5.12.2012

Aaaah, my future is looking good...

I just have to stay focused and work extra hard to be where I want to be in five years. In a year, I could be helping teach a class and I am hella excited for that. In two years, I can be teaching and going to nursing school at the same time. The next year will be hella hectic for sure, because I am taking 9-12 units per semester for my MA degree and 8-10 units per semester for my nursing pre-requisites. I know that I may be setting myself up for a stressful year (hopefully not failure because I had my fair share of feeling useless from all the rejections), but I am confident that I can manage to excel in the classes I need despite juggling a packed schedule. I can do it! I will not be afraid to ask for help. I will not be afraid to say no. I will work hard and sacrifice doing the things I love to get the freedom to do them without worry or self doubt.
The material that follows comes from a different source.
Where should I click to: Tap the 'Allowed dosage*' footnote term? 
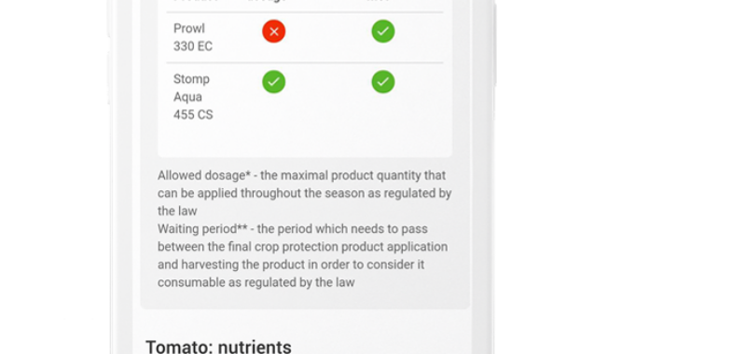(204, 175)
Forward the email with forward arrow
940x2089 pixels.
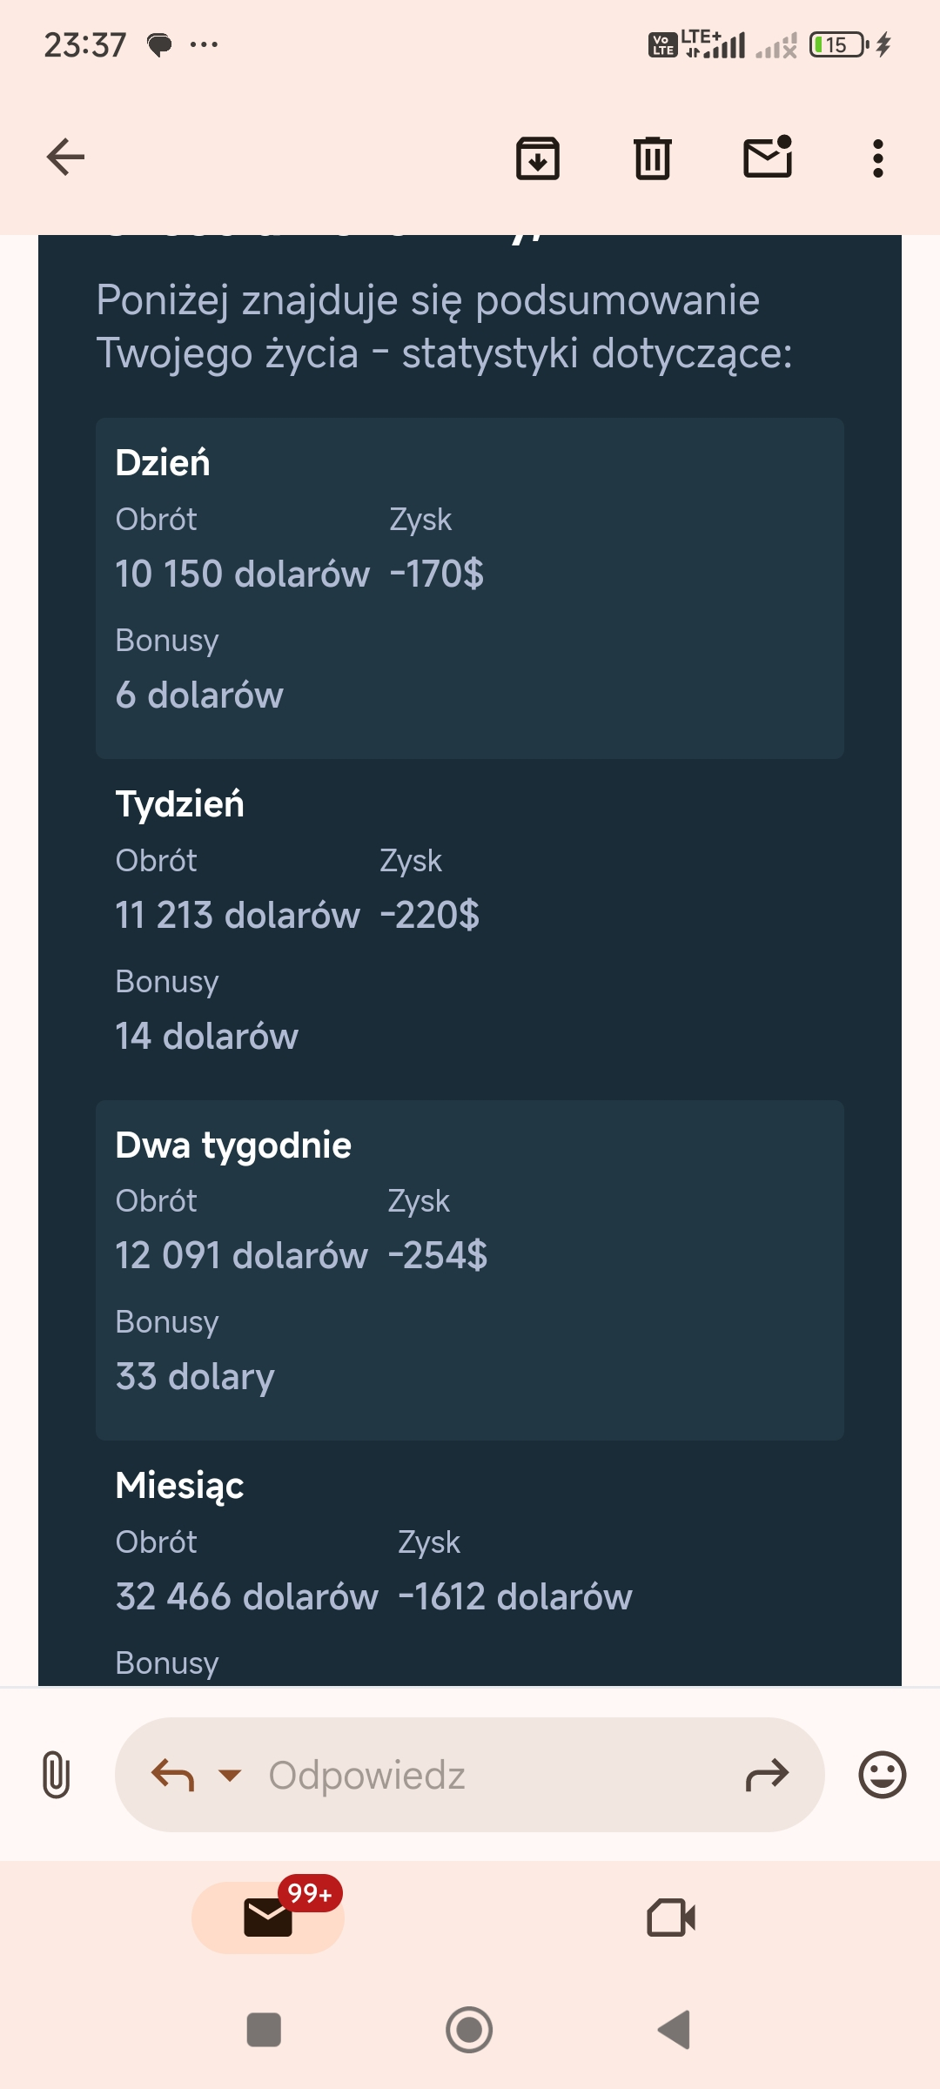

Aside from my career path, I am also excited for finally Becoming Jasmine, becoming the person I have always been. A lot of my friends enjoy the crazy, loud, and obnoxious side of me, but I am really the shy, quiet girl... demure who likes to keep it simple. I just recently changed my gender marker on my California Driver's License, and I am so excited to finally change my name and gender marker on all my legal documents. I am hoping to get it all done by the end of summer, but it is getting delayed because of the hassle of waiting for assistance from a transgender nonprofit organization and also asking for documentation from both my psychiatrist and endocrinologist. It has been really difficult this past two weeks because I am not getting the responses I need. I thought my therapist was very open to helping me because she was the one who suggested it. Now, she's telling me that I have only met her twice and that's not sufficient. After telling her everything I have been through, having a hard time finding the right therapist or physician, I get this from her. I don't know maybe it is in the books and it is required, but I am so confused why changing my gender on all my documents take so much work and money! I just don't get it.

It was not my mistake in the first place. It was the doctor's who made the mistake determining my gender. While it can be argued that they were following protocol--the scientific way of determining gender, it is quite different from the sex! As I have learned from my undergraduate years, sex is in between your legs and gender is in between your ears... Gender is fluid, it cannot be determined solely by the level of testosterone or estrogen in our bodies, our sexual organs, or even our physical anatomy. It takes more than that.

It is really unfortunate that the simple mistake of doctors determining my gender, leads to social norms that continue to limit the freedom of gender expression. The gender binary is so narrow that it does not allow the expression of those who are neither masculine or feminine. In fact, no one is 100% masculine or feminine. Everyone is in the middle, and it is problematic to force people to conform to either side.

Anyway, I am just really happy that I am taking the initiative to actually fix the mistake that was made 24 years ago. Noone else will do but me. Noone else will be affected but me.